WHAT THE TASK REQUIRES: Could you copy out every one of the rows below word for word, omitting the pictures?

RECORDS TO PROCESS:
==========

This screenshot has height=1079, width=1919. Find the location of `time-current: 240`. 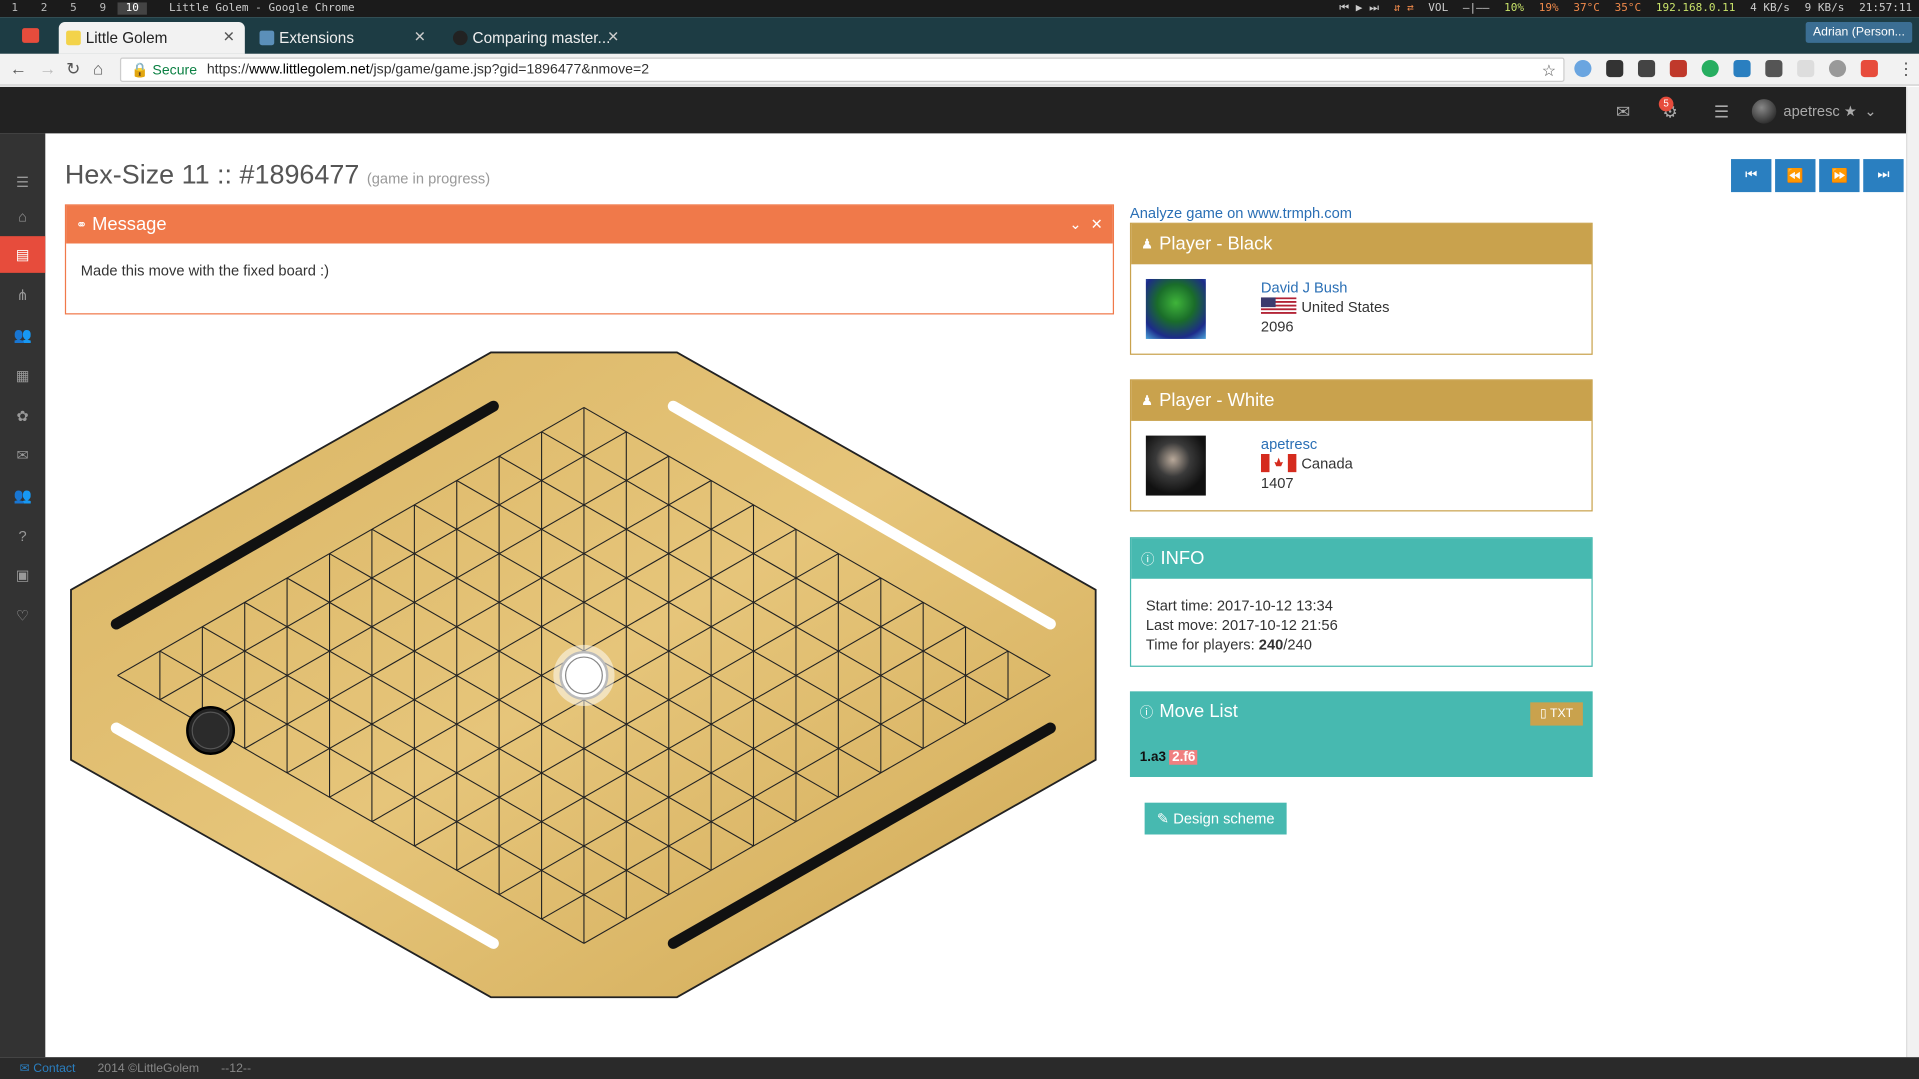

time-current: 240 is located at coordinates (1271, 645).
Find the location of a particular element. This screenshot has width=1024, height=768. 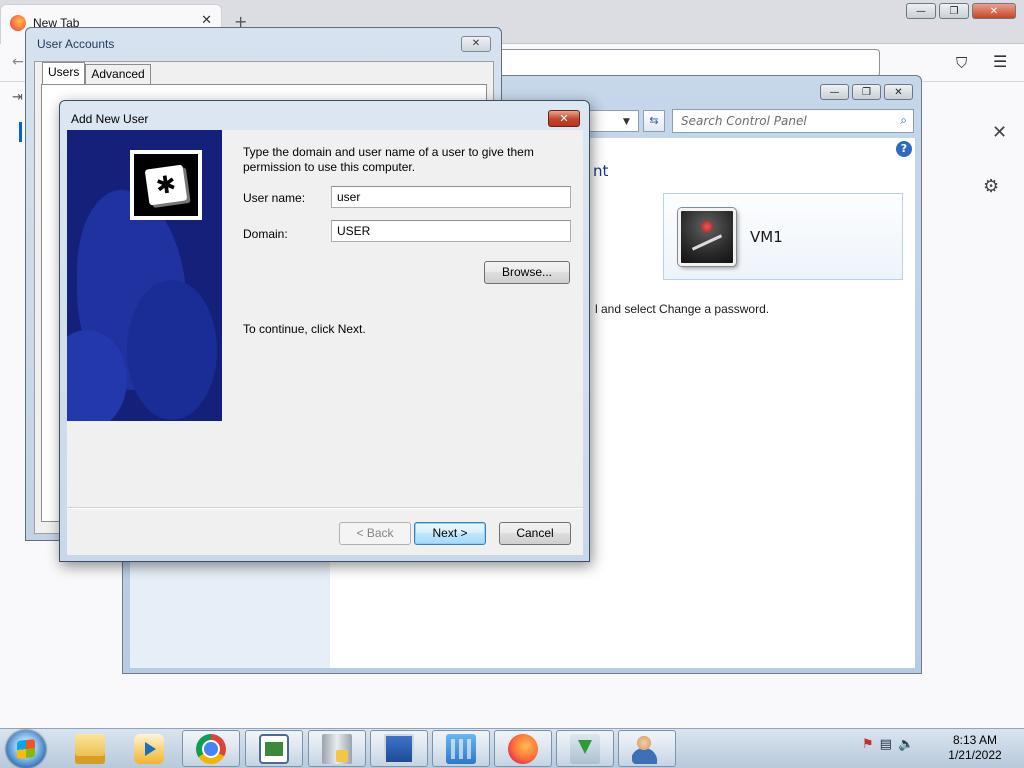

taskbar-item-window-app is located at coordinates (274, 748).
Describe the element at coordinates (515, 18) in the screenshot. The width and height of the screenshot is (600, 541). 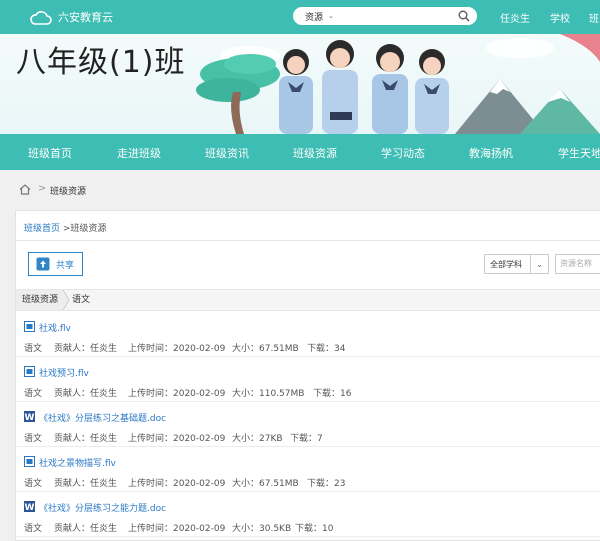
I see `topnav-user: 任炎生` at that location.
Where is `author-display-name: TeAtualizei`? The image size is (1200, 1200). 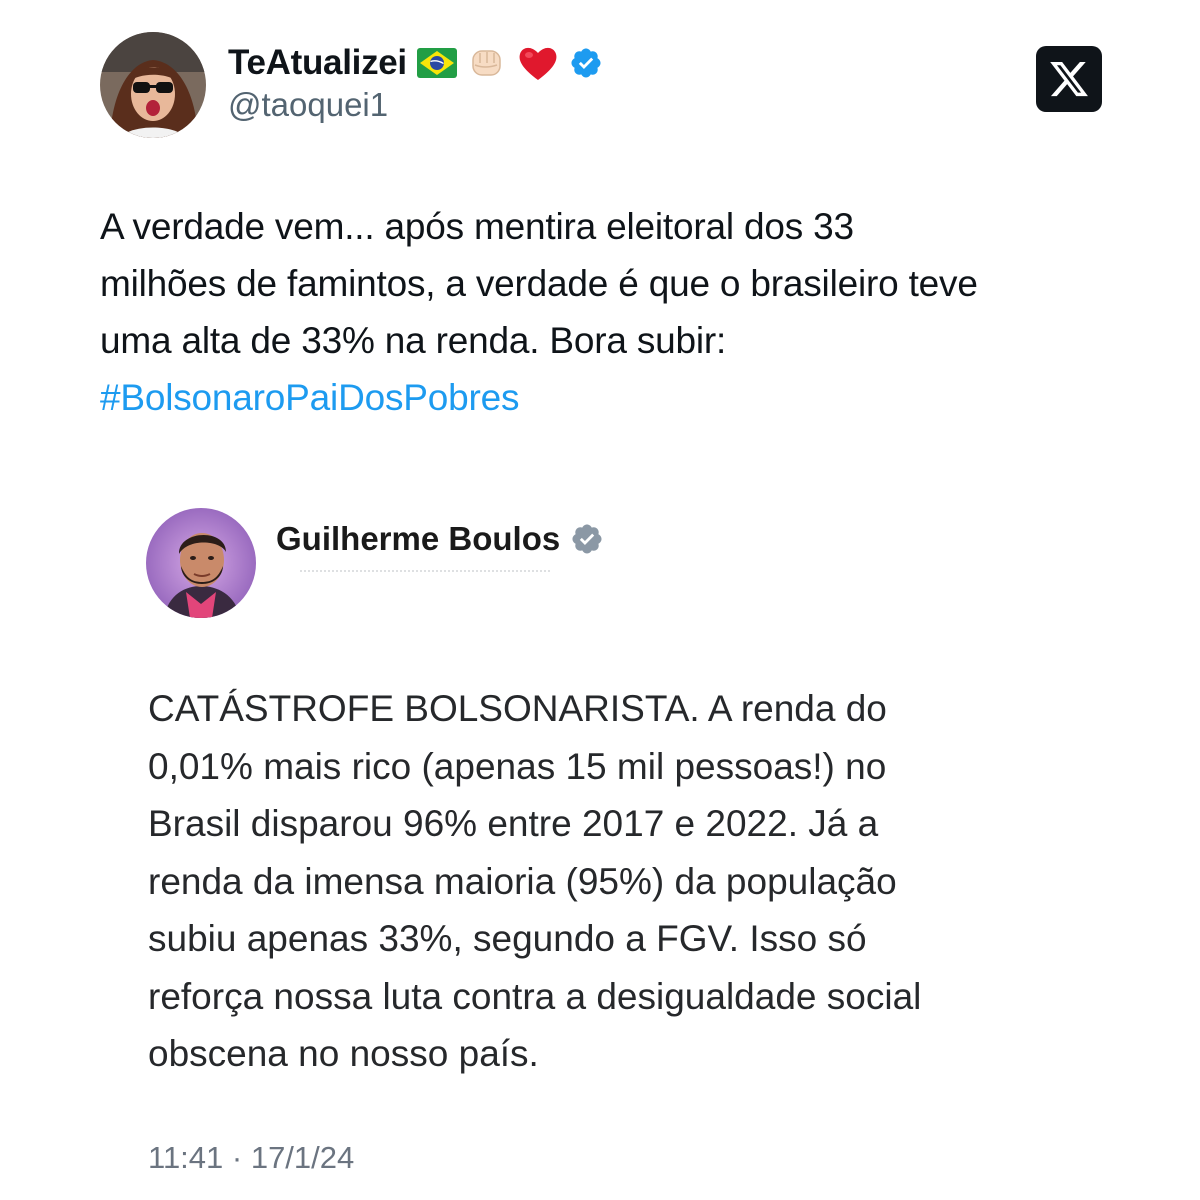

==========

EXERCISE SOLUTION:
This screenshot has height=1079, width=1919. Find the location of `time-current: 240`. 

time-current: 240 is located at coordinates (1271, 645).
Find the location of a particular element. This screenshot has width=1024, height=768. 

taskbar-item-window-app is located at coordinates (274, 748).
Describe the element at coordinates (515, 18) in the screenshot. The width and height of the screenshot is (600, 541). 
I see `topnav-user: 任炎生` at that location.
Where is `author-display-name: TeAtualizei`? The image size is (1200, 1200). 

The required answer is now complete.